An example of hilar dissection of lobectomy of left lower lobe. In the condition of lobectomy through a single port-wound. The arterial branches can be exposed and then looped (A). After looping with a silk, a rotating linear stappler can be placed for division of the vessels (B).

(0.1MB).

Single-port wedge resection was successful in 12 patients. Three patients required another port wound for successful wedge resection because of the problem of location of the first port wound. From our limited experience, it seems that poor port location may cause technical difficulties in the major resection of the lung. We usually marked the tumor location on the CT scan and tried to make an antero-lateral wound corresponding to the intercostal space between anterior and mid-axillary line, usually in the 4th, 5th and 6th intercostal space, thus avoiding wounds that are too lateral or too far back. If the intercostal space was too narrow it would hinder the manipulation of endoscopic instruments. One patient required mini-thoracotomy because the tumor could not be found through gross endoscopic view. We had to try finger palpation to search for the lesion. In the case of soft lesions with air-bronchogram features, preoperative needle localization may be helpful for biopsy without needing to extend for a larger incision. In other groups, techniques such as suture for eventration, herniation, repairing lung laceration and for benign mediastinal tumor resection are feasible.

In brief, nearly 80% of all patients requiring elective thoracoscopic surgery were safely operated by single-port approach.
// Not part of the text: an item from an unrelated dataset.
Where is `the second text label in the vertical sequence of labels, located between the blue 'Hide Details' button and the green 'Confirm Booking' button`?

There was less acute pain in the initial 48h (Table 2) so this type of procedure is worth trying. Conversion from single-port approach to two-port approach should not be considered a failure but a necessary modification according to circumstances.
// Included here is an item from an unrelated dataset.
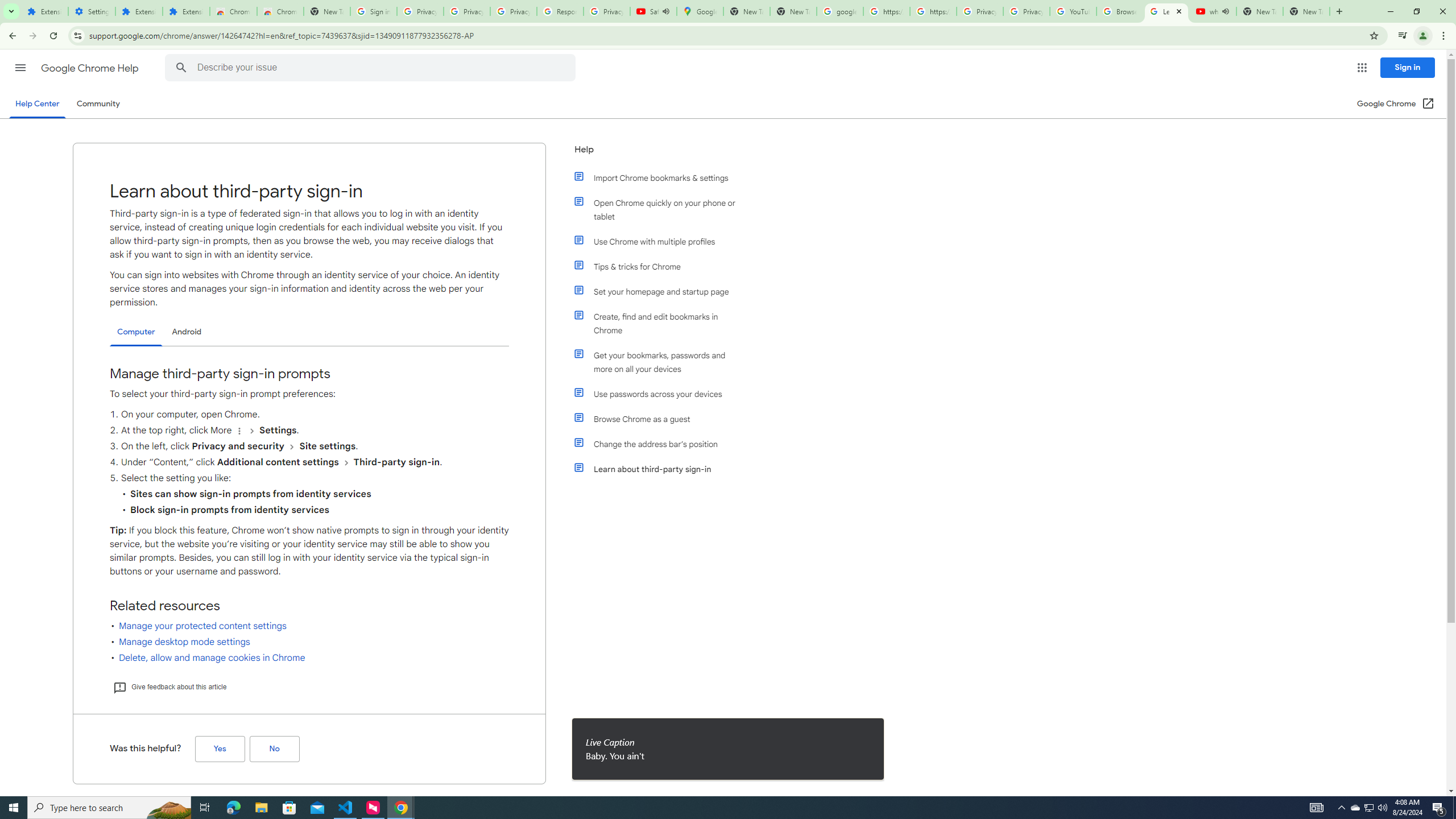 This screenshot has height=819, width=1456. I want to click on 'Google Chrome (Open in a new window)', so click(1396, 103).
This study is important because it showed the feasibility and usefulness of single-incisional VATS as an appropriate first-line strategy for elective thoracoscopic surgery. Conversion should not be considered as a failure but as a modification because the procedure can be safely accomplished with a second small port wound. The results should encourage thoracic surgeons to try single wound VATS because it was not as time-consuming as we had expected after the initial learning curve.

With improvements in the design of endoscopic instruments and endoscope, the actual wound size may be further decreased.11

The limitation of this study is the fact that this was an initial experiment by a single surgeon for a short period. For more solid evidence, we need to compare the surgical outcomes of different procedures within the same time period. However, to design such a study is not easy because different surgeons prefer different surgical procedures, which is why we presented the results by a single surgeon. The long-term surgical outcomes, long-term safety, and acceptability among thoracic surgeons should be evaluated in the future.

Conclusion

Single-incisional thoracoscopic surgery is technically feasible in most conditions. With similar perioperative outcomes, single-incisional thoracoscopic approach can be a viable alternative to conventional thoracoscopic surgery with multi-port wounds.

Conflicts of interest

The authors have no conflicts of interest to declare.